It’s well known that a large faction of medical spending occurs in the last 12 months of life but does this mean that the money spent was fruitless? Be careful as there is a big selection effect–we don’t see the people we spent money on who didn’t die. A new paper in Science by Einav, Finkelstein, Mullainathan and Obermeyer finds that most spending is not on people who are predicted to die within the next 12 months.
That one-quarter of Medicare spending in the United States occurs in the last year of life is commonly interpreted as waste. But this interpretation presumes knowledge of who will die and when. Here we analyze how spending is distributed by predicted mortality, based on a machine-learning model of annual mortality risk built using Medicare claims. Death is highly unpredictable. Less than 5% of spending is accounted for by individuals with predicted mortality above 50%. The simple fact that we spend more on the sick—both on those who recover and those who die—accounts for 30 to 50% of the concentration of spending on the dead. Our results suggest that spending on the ex post dead does not necessarily mean that we spend on the ex ante “hopeless.
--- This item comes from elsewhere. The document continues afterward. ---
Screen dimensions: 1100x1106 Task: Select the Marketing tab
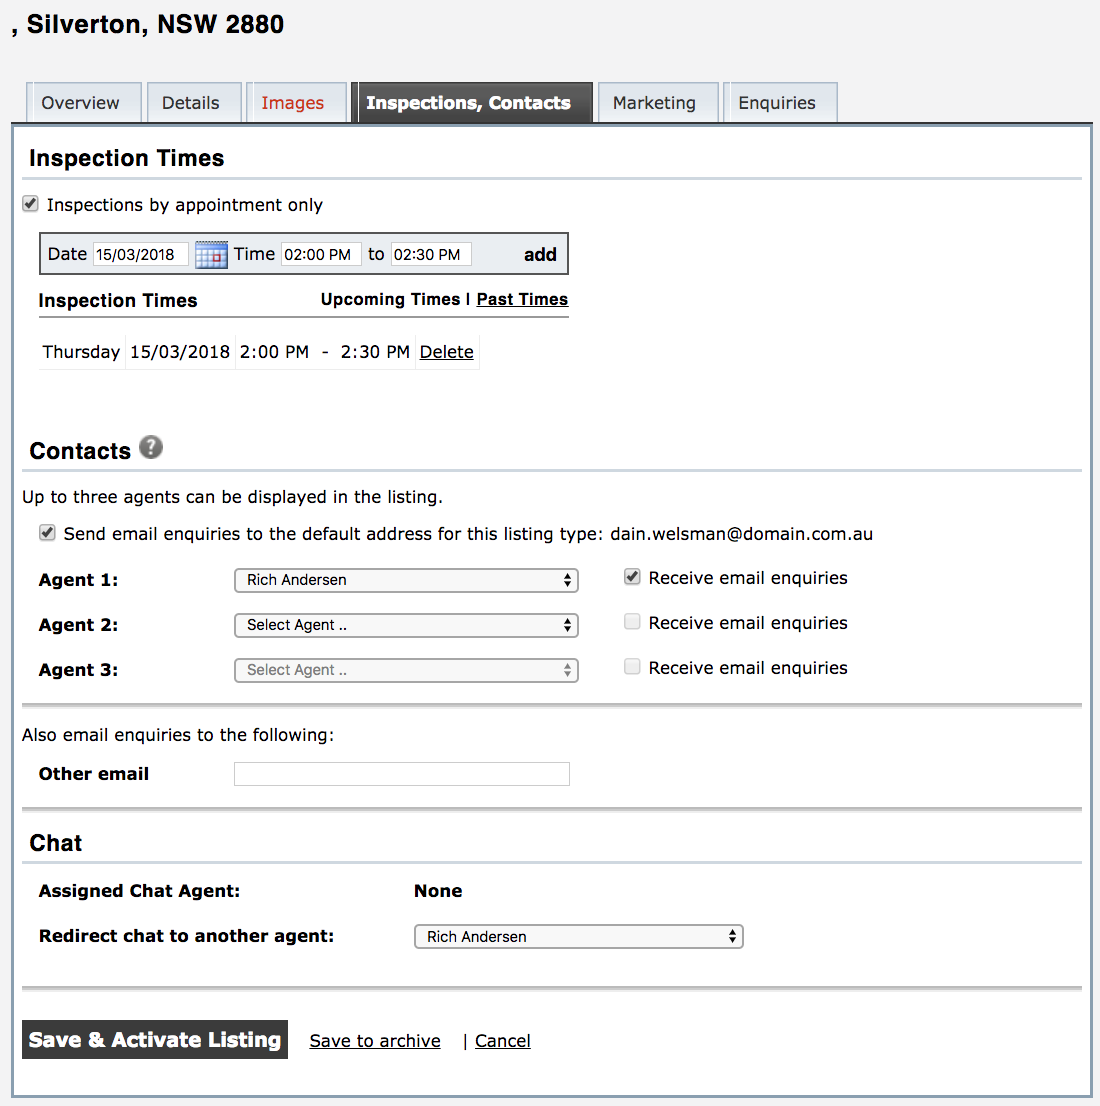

…”Even if we zoom in further on the subsample of individuals who enter the hospital with metastatic cancer…we find that only 12% of decedents have an annual predicted mortality of more than 80%.
Thus, we aren’t spending on people for whom there is no hope but it doesn’t follow that it’s the spending that creates the hope. What we really want to know is who will live or die conditional on the spending. And to that issue this paper does not speak.